The complete message flow for this example is:

  1. Begin — session initialized
  2. SpeechStarted — speech detected at 1216ms
  3. Turn (partial) — speaker pauses mid-sentence; end_of_turn: false, turn_is_formatted: false
  4. Turn (final) — speaker finishes with terminal punctuation; end_of_turn: true, turn_is_formatted: true
  5. Termination — session ended

For more details on how partials work and how to tune turn detection timing, see Turn Detection and Partials.

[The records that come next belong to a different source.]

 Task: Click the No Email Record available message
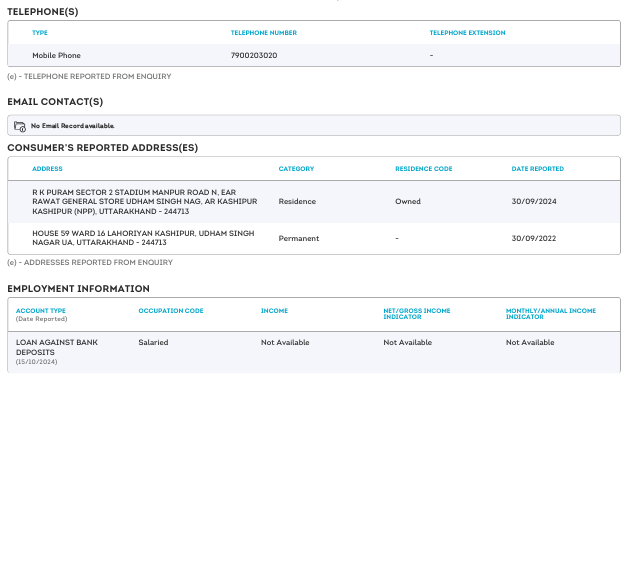[x=73, y=126]
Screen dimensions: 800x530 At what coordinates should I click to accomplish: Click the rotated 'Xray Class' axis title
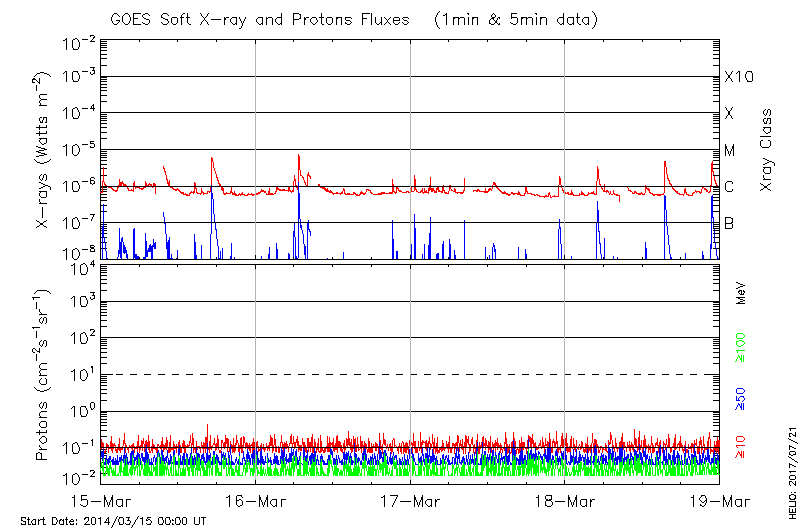[x=767, y=150]
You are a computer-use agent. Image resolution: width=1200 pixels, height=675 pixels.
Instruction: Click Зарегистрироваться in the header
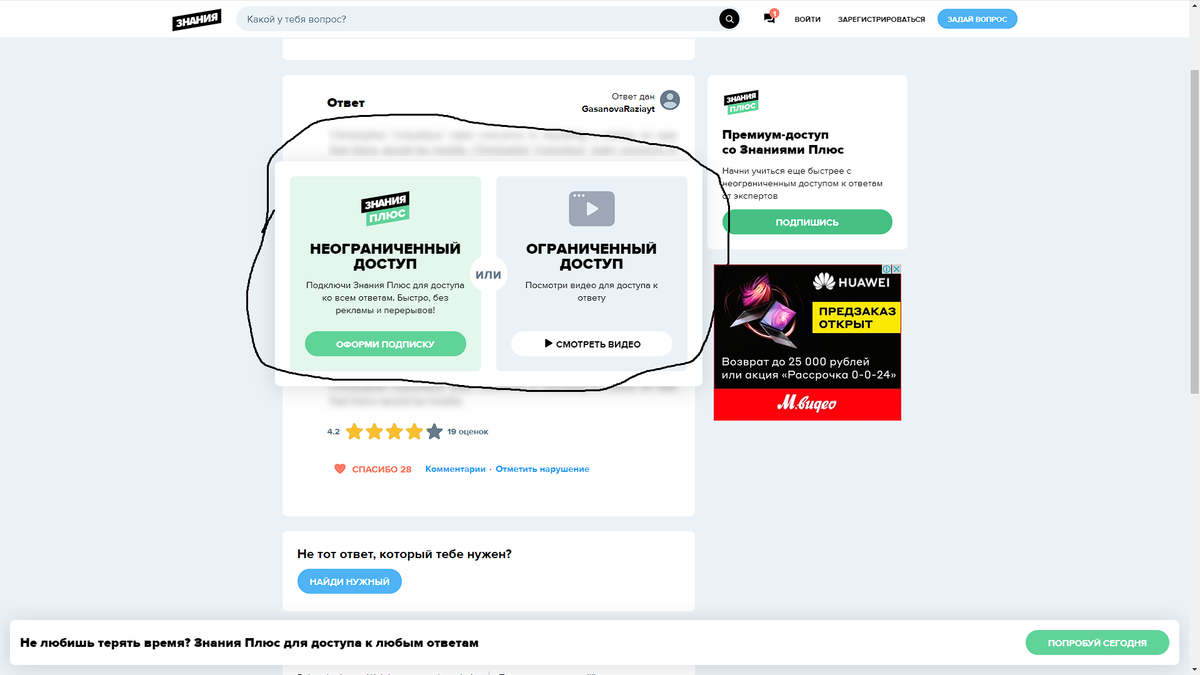(x=882, y=19)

Comparison with Universal Streaming

BehaviorUniversal-3 Pro StreamingUniversal Streaming
Partial frequencyAt most one per silence periodEvery audio frame (word-by-word)
FormattingBuilt in to every end-of-turn transcriptSeparate turn_is_formatted message when format_turns=true
Turn detectionPunctuation-based (min_turn_silence / max_turn_silence)Confidence-based (end_of_turn_confidence_threshold)
end_of_turn_confidenceAlways 1 when triggered by punctuationVaries based on model confidence
Words in partialsAll word_is_final: falseMix of true and false as words are finalized incrementally

For the Universal Streaming message sequence, see Message Sequence.